Eleven institutional investors, including the Candriam and the UK’s largest local government pension fund, have filed a shareholder resolution at consumer goods giant Unilever calling on the company to increase the share of healthy foods in its sales.
Dutch asset manager Actiam and UK asset manager CCLA are also co-filing the resolution, which is also submitted in the name of more than 100 individuals co-ordinated by campaign group ShareAction.
In a statement, Councillor Gerald Cooney, vice chair of Greater Manchester Pension Fund (GMPF), told IPE that the £27.7bn pension fund was co-filing the resolution “because there is a clear link between public health and nutrition”.
“One of the biggest contributors to obesity is the unhealthiness of food environments – the availability, accessibility, affordability of healthy food,” he said.
“As it stands, two in three adults, and one in three children, are now overweight or obese in the UK. Therefore GMPF supports initiatives working to improve nutrition, ensuring healthy lives and promoting well-being in line with SDGs (Sustainable Development Goals) 2 and 3.”
Cooney, who also chairs pension asset pool Northern LGPS, said investee food and drink companies bore the risks associated with failing to adequately address concerns about the link between public health and nutrition within their business activities.
“We recognise that in order to protect value, companies involved in the development, production and sale of food and drink should work to mitigate risks posed by government regulation and the modelled shifts in consumer demand for healthier food,” Cooney said.
“As the world looks to drive economic development building out of the pandemic, a focus on developing and maintaining a healthy population is essential.”
The resolution asks Unilever to disclose the current proportion of sales linked to healthier products (as defined by government-endorsed nutrient profiling models), set targets to “significantly increase” that share by 2030, and publish an annual review of progress.
According to ShareAction, the filing of the resolution represents “a marked escalation in the investors’ engagement”.
Last year a group of investors – not including most of this year’s institutional co-filing group – at Unilever’s AGM requested that the company develops a long-term plan to ensure a majority of its sales are derived from healthier products in the future.
Last year ShareAction co-ordinated the first health-based resolution filed at a FTSE100 firm when it made similar demands of supermarket chain Tesco.
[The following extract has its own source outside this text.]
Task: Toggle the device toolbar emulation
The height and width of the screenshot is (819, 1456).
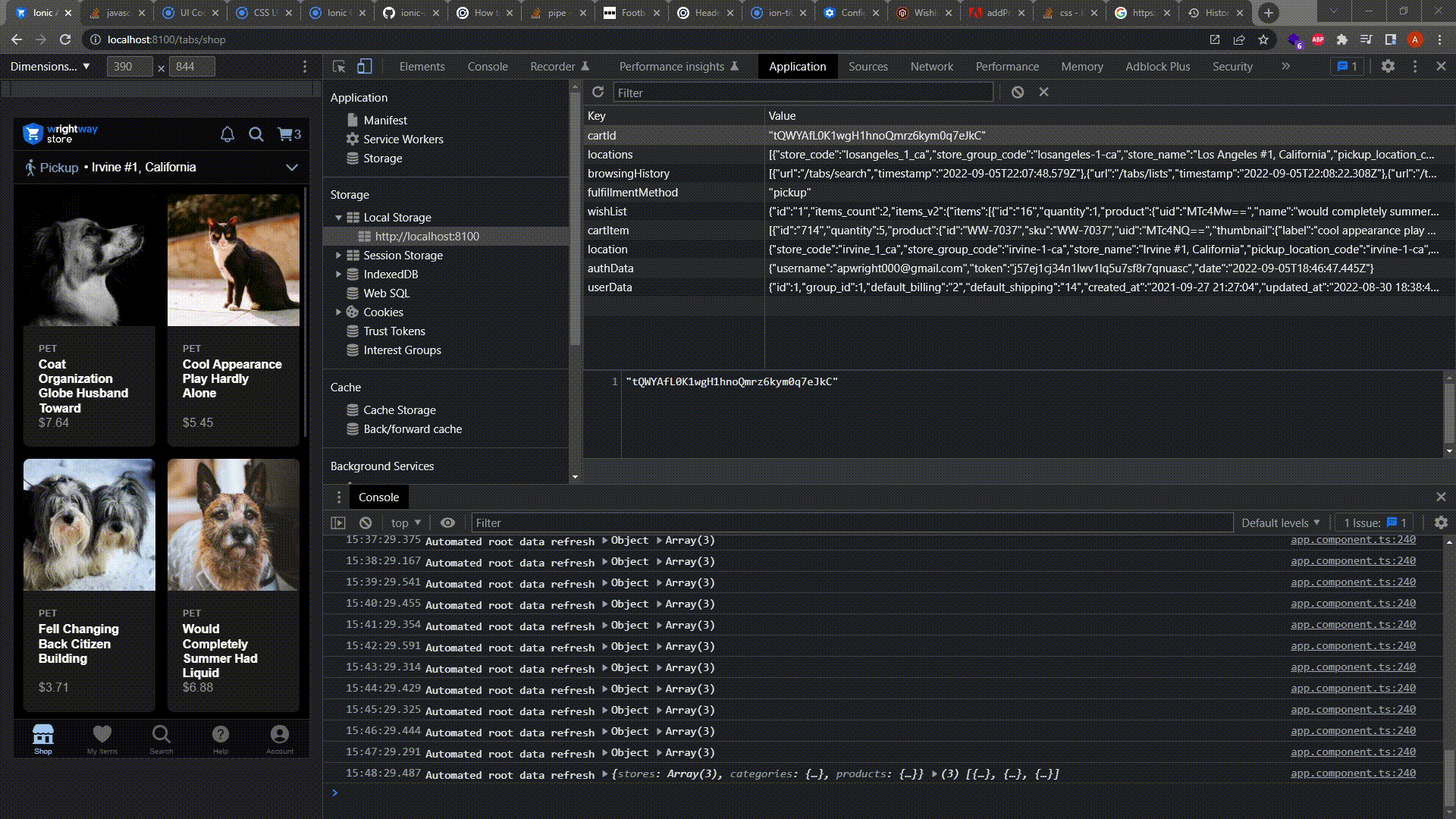Action: click(x=365, y=66)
The resolution was withdrawn after Tesco agreed to the requests.
The news of the institutional investors’ shareholder resolution comes as Unilever said it would not increase its latest, £50bn bid for the consumer healthcare arm of GlaxoSmithKline.
GSK previously rejected two other bids from Unilever and said that the latest bid, like the other two, “fundamentally undervalued” its consumer healthcare business and its future prospects.